ASSIGNMENT —
Filter the entries, keeping every line with the word "журнала".

BEGIN ENTRIES SHOWN

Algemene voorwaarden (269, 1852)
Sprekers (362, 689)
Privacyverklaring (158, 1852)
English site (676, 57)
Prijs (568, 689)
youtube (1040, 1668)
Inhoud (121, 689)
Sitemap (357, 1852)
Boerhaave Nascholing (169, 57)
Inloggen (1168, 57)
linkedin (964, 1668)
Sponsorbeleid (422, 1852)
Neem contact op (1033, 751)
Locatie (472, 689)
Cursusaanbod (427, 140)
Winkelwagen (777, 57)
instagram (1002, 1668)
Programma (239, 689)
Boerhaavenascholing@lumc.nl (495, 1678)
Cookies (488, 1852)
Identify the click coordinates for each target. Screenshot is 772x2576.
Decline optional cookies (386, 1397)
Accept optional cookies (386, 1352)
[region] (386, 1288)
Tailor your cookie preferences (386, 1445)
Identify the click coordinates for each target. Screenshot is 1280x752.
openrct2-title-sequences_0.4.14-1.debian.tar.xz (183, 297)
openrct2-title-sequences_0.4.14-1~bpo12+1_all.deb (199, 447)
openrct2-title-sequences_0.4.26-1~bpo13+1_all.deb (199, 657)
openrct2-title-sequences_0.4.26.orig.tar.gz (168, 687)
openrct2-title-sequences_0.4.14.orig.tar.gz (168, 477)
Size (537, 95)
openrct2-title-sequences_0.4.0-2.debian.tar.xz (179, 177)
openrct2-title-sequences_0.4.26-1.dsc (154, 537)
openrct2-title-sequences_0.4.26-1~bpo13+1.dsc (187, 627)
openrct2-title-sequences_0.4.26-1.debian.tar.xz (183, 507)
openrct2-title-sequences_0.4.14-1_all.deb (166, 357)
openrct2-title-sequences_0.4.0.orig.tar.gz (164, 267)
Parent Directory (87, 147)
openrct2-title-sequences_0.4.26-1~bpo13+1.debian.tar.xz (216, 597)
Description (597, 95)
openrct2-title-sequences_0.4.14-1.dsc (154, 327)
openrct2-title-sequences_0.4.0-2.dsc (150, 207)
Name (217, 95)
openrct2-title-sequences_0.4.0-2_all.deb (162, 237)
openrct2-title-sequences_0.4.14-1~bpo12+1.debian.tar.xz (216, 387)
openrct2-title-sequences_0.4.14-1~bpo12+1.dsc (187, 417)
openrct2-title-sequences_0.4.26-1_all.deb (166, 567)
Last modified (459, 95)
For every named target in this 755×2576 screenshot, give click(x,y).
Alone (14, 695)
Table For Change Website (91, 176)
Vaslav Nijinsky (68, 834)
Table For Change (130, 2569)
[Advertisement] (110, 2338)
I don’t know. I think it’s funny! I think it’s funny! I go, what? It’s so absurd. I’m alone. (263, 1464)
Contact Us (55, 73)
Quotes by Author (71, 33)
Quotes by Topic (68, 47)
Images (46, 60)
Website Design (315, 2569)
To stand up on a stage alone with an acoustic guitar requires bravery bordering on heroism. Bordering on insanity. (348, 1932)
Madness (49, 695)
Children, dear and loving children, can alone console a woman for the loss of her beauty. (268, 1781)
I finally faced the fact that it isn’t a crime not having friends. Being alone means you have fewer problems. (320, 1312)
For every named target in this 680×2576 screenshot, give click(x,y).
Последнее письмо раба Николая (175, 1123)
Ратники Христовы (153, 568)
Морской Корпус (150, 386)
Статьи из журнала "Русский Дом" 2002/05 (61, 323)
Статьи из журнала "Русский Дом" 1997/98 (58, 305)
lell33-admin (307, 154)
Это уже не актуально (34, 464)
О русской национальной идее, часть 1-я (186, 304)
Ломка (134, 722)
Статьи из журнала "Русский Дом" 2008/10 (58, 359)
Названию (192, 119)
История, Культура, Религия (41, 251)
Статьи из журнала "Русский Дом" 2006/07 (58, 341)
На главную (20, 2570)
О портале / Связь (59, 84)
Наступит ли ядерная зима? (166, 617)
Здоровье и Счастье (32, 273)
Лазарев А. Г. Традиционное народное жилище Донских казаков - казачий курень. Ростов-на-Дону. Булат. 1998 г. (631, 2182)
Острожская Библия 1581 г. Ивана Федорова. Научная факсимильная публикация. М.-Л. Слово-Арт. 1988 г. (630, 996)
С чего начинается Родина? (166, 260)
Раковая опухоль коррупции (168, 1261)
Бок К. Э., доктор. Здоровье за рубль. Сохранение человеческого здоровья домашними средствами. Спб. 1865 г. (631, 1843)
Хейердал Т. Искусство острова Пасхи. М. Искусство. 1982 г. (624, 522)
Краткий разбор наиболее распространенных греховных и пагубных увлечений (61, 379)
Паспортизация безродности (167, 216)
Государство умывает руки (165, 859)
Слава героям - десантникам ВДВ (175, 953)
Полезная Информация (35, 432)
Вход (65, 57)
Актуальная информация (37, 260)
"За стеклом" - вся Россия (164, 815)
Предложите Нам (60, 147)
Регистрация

END ENTRIES SHOWN

TASK RESPONSE —
Статьи из журнала "Русский Дом" 2002/05 (61, 323)
Статьи из журнала "Русский Дом" 1997/98 (58, 305)
Статьи из журнала "Русский Дом" 2008/10 (58, 359)
Статьи из журнала "Русский Дом" 2006/07 (58, 341)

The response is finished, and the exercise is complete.